When it came to the Blaxploitation genre, he chose to show this 1973 classic, and for good reason.

The Mack has all the makings of a true grindhouse classic – over-the-top violence, gratuitous sex and nudity, etc. But it also has what many such exploitation spectacles are sorely lacking – a decent story brought to life by good actors working under the careful eye of a strong director.

The fact that lightning didn’t hit twice for a lot of the people in The Mack (with the notable exception of comedian Richard Pryor) just makes watching the film more interesting.

The Mack tells the story of Goldie (Max Julian) an ex-con fresh from serving five years in the pen and looking for a way to make some fast money and get revenge on the men who sent him to the big house in the first place.
Naturally – at least naturally for this kind of movie – he becomes a pimp.

Goldie’s rags-to-riches story is a familiar one, particularly if you listen to some of the rap music being made today, but what raises it above the level of a simple gangsta cliché is the commitment of everyone involved to the themes of the story. The Mack isn’t just another one of the dozens of Blaxploitation flicks Hollywood cranked out to cash in on the genre’s popularity.

It’s an original, and it deserves recognition for being better than the rest.

Starring Max Julian, Richard Pryor.

Friday, April 13, 2007

When We Were Kings (1996)

I'm young, I'm handsome, I'm fast, I'm pretty and can't possibly be beat.” Muhammad Ali

Good documentaries capture a special, specific moment in time and illuminate it like lightning in a bottle.

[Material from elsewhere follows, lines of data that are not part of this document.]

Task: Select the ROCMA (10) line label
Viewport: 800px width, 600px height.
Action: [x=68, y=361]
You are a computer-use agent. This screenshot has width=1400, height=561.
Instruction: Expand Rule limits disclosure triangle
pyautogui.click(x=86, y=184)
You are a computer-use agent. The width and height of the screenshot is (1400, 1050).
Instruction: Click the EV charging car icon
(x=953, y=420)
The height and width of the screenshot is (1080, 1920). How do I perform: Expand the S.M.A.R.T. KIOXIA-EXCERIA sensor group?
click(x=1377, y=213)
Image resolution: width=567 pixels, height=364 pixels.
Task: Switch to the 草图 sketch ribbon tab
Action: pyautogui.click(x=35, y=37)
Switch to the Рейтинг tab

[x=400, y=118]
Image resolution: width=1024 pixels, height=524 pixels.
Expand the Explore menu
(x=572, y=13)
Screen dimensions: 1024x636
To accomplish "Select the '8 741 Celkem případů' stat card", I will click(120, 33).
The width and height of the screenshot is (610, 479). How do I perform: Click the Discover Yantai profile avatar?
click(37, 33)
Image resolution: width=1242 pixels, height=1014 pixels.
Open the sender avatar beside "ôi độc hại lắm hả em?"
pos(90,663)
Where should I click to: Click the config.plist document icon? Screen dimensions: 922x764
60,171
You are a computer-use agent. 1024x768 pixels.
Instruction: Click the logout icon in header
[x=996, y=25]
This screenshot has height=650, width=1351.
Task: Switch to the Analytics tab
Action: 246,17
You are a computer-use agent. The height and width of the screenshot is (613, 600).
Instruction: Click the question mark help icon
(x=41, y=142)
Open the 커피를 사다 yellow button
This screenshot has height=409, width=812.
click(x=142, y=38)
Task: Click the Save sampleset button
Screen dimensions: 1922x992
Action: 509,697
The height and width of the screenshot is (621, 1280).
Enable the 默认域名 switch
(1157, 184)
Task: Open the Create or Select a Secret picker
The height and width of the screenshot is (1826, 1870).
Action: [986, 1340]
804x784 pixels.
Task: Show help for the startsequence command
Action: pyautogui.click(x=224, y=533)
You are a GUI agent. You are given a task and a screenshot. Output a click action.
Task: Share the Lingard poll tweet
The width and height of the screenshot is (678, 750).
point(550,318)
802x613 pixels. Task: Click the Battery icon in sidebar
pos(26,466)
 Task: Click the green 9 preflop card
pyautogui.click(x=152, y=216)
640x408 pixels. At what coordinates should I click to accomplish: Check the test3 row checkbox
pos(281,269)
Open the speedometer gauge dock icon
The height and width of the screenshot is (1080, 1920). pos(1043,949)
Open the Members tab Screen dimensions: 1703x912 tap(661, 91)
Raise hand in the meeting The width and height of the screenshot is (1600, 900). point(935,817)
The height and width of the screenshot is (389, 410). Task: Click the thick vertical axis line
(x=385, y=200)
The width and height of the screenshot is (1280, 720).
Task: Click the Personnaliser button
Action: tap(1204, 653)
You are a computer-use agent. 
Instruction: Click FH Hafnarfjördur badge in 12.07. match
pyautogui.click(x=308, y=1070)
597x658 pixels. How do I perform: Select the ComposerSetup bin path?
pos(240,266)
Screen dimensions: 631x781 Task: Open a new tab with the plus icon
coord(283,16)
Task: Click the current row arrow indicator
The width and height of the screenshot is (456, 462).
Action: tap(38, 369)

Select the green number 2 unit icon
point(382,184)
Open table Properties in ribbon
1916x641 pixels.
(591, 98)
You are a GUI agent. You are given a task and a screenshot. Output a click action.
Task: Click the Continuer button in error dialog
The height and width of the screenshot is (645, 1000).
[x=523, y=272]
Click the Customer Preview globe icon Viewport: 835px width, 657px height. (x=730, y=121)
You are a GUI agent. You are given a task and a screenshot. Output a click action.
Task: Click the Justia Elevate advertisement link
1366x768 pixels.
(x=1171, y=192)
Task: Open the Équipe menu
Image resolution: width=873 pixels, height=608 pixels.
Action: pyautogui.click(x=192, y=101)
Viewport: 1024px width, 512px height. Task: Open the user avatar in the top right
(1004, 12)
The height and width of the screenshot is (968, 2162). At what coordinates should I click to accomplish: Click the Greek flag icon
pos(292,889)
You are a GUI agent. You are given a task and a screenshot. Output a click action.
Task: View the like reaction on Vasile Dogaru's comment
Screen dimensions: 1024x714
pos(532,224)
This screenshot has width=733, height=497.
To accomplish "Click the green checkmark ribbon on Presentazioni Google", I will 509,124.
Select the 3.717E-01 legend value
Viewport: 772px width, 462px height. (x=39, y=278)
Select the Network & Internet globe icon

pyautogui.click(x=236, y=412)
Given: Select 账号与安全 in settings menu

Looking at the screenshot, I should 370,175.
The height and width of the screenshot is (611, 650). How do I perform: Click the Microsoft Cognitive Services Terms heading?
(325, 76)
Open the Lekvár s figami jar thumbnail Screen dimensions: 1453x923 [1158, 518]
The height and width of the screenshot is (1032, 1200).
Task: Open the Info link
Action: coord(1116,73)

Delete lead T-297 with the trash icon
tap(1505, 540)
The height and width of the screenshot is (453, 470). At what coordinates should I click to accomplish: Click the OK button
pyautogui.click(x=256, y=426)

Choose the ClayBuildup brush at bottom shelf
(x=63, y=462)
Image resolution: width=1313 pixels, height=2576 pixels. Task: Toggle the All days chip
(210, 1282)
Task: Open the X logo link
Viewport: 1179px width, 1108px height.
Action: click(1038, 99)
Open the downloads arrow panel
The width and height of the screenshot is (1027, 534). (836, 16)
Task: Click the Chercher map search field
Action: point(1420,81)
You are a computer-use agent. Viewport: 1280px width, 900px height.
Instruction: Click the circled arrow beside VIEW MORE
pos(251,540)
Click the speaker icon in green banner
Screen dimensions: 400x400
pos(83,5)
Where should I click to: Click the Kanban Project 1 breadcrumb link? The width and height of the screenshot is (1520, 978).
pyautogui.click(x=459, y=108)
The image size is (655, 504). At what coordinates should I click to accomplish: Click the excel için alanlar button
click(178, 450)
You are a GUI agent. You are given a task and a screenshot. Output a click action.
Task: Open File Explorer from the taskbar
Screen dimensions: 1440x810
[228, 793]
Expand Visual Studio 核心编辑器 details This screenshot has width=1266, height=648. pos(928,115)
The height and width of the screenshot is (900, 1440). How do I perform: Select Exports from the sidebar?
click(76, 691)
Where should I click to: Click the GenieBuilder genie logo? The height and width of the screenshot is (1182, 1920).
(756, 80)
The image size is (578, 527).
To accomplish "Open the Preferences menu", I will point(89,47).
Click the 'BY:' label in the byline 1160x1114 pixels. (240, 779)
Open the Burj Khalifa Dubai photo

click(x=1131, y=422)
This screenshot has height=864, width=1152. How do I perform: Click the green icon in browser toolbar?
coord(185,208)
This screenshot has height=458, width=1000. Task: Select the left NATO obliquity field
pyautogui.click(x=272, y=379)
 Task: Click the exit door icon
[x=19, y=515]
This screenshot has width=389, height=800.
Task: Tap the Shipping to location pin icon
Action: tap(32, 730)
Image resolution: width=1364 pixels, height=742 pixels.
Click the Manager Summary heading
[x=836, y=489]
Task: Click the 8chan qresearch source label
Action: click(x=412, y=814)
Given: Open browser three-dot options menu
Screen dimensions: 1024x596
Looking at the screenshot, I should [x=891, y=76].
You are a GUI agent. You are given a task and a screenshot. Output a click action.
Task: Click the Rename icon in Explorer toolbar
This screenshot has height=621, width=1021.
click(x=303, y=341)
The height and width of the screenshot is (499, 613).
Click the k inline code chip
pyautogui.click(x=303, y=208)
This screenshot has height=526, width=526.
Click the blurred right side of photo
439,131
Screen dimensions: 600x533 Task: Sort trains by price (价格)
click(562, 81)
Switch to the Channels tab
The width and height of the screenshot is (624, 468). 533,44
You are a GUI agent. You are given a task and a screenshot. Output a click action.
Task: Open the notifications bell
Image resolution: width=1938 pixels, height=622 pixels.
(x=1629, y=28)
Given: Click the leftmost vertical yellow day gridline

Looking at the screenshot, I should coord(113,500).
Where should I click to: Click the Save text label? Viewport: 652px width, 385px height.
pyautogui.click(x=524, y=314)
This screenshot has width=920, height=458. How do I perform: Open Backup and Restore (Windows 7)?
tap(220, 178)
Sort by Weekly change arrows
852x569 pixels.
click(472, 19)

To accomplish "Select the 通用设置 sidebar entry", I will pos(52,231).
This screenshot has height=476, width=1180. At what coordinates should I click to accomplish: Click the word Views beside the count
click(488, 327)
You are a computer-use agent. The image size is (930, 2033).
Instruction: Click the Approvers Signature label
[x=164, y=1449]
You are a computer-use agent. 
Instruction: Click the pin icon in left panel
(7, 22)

Great documentaries take that light and shine it on the audience to help them see what they didn’t really understand about the past so they can better understand their present and their future.

When We Were Kings is a great documentary.

The film, directed by Leon Gast, covers the classic 1976 boxing match – The Rumble in the Jungle -- between George Foreman, the heavy champion of the world at the time, and Muhammad Ali who was, believe it or not, the underdog challenger of the fight.

If all it did was show audiences highlights from the fight while they listened to the pundits of pugilism (Norman Mailer, George Plimpton, Howard Cosell among them), When We Were Kings would be worth watching.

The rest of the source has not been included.